Il s'interroge sur les sources de cette erreur qui amène les uns et les autres à défendre des thèses finalement contraires à leurs intérêts. S'il cite en exergue Bentham, il semble qu'il en ait été un lecteur particulièrement attentif. On le sait, Bentham était très soucieux des questions de langage, ce qui l'a amené à développer tout un programme législatif souvent difficile à lire. Les fallacies se logent partout, dans le langage qu'il convient donc de rénover. Le terme de sophismes employé par Bastiat est donc à prendre très au sérieux. Son projet n'est pas de critiquer une théorie protectionniste parfaitement constituée et cohérente, mais plus précisément d'en reprendre les expressions les plus familières pour en démontrer le caractère incohérent, contradictoire, fallacieux. C'est ce qui l'amène à préciser, par exemple, les deux natures de "cherté" et de "bon marché".

Partant de l'idée que la confusion naît de l'échange lui-même - en tant qu'acheteur, chacun à intérêt au bon marché, en tant que vendeur chacun a intérêt à la cherté -, il souligne que le plus souvent on tente de restreindre les échanges pour maintenir une certaine quantité de besoins et du même coup une certaine quantité de travail nécessaire pour occuper la population. C'est sur ce dernier point que l'ouvrage est très riche et stimulant. Bastiat établit en effet des liens entre la gouvernementalité et la question du travail. C'est tout le sens de son "Conte chinois", dans lequel un empereur obstrue un canal pour occuper la population. Sans totalement développer cette question, il signale que le protectionnisme a souvent pour but d'éviter le désoeuvrement des populations – au-delà bien sûr des intérêts qu'il peut servir. Or Bastiat réfute, d'emblée, l'idée que la richesse réside dans le travail. Selon lui en effet, ce n'est pas l'agriculture, en tant qu'activité, qui nourrit les hommes, mais le blé. Cette précision n'a rien d'une sophistication ; elle entend simplement signaler que l'origine d'un produit importe peu. Ce qui compte c'est de se le procurer aux meilleures conditions possibles.

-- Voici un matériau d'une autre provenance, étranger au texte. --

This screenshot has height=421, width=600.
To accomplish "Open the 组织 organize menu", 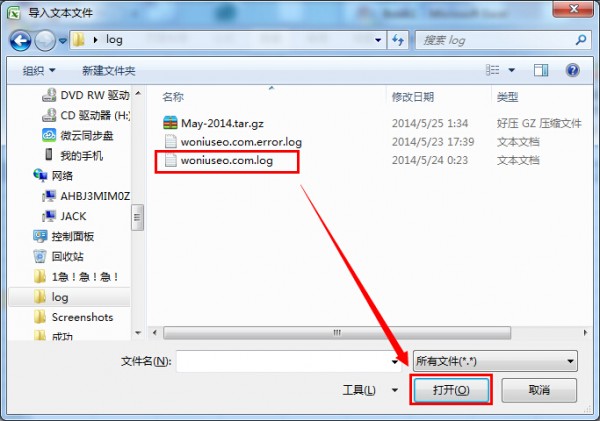I will [39, 70].
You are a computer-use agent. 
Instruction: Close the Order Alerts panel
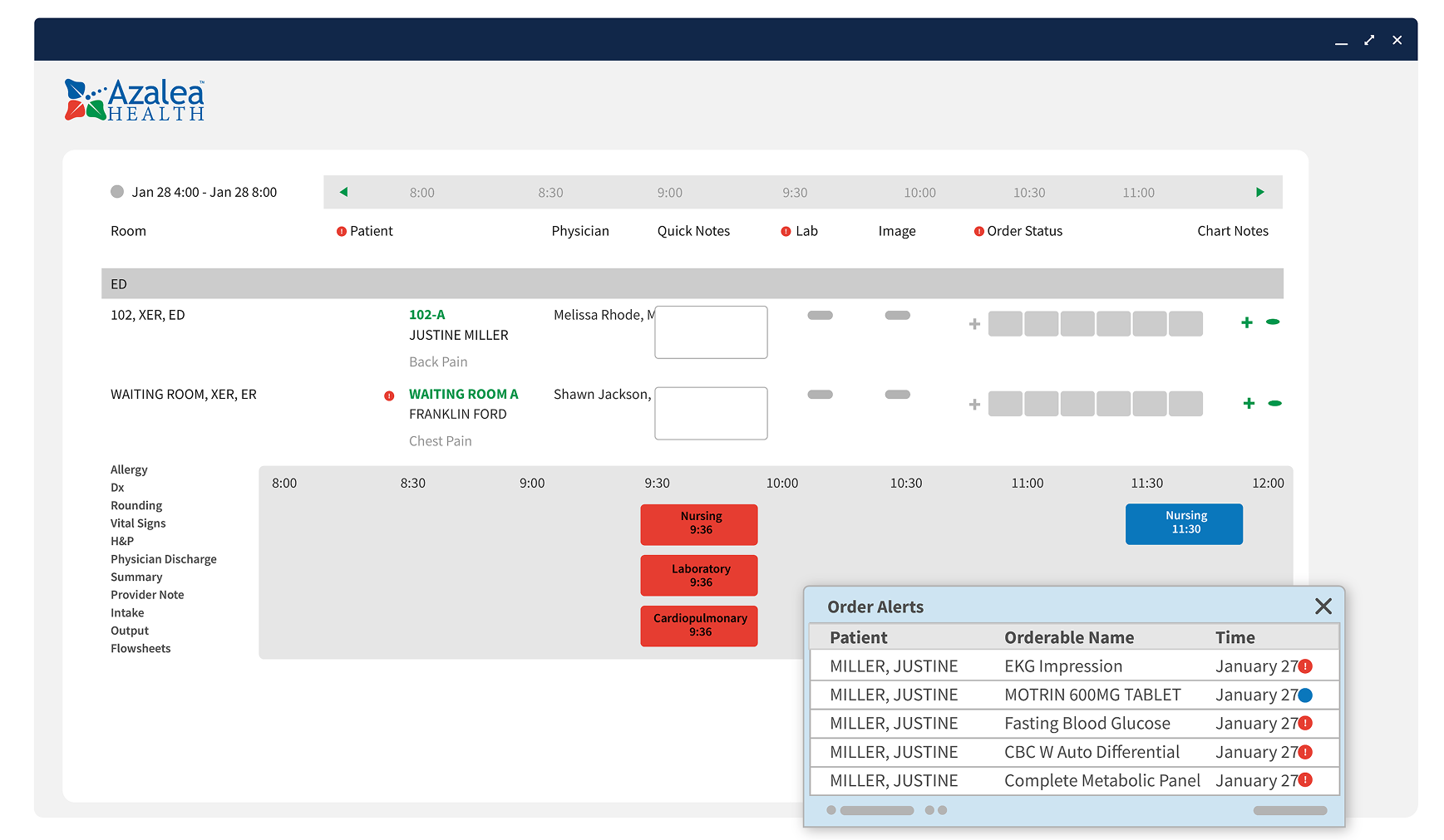[1323, 607]
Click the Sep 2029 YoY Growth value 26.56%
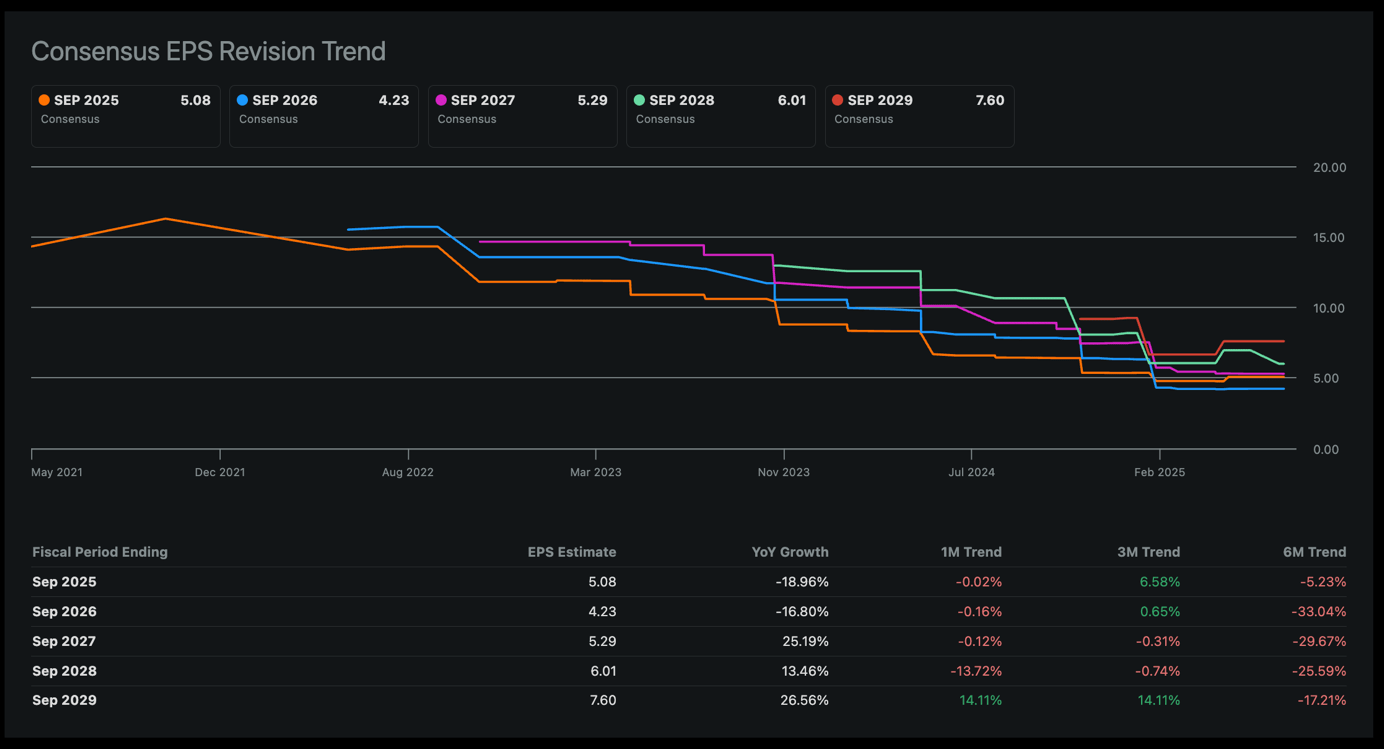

Il y aurait sûrement beaucoup de remarques à faire sur ce dernier point comme sur d'autres d'ailleurs – par exemple, le fait qu'il n'établit aucune différence de nature entre l'échange international et la division sociale du travail ou qu'il réfute totalement la notion de guerre économique. Mais reconnaissons que, sans rentrer dans tous les détails de l'ouvrage, Bastiat développe ses analyses particulièrement motivantes avec une grande rigueur, dans un style ironique ou incisif, avec une grande liberté de pensée. Voilà donc un ouvrage à lire par tous ceux qui s'intéressent à l'économie, quelles que soient leurs options théoriques ou politiques.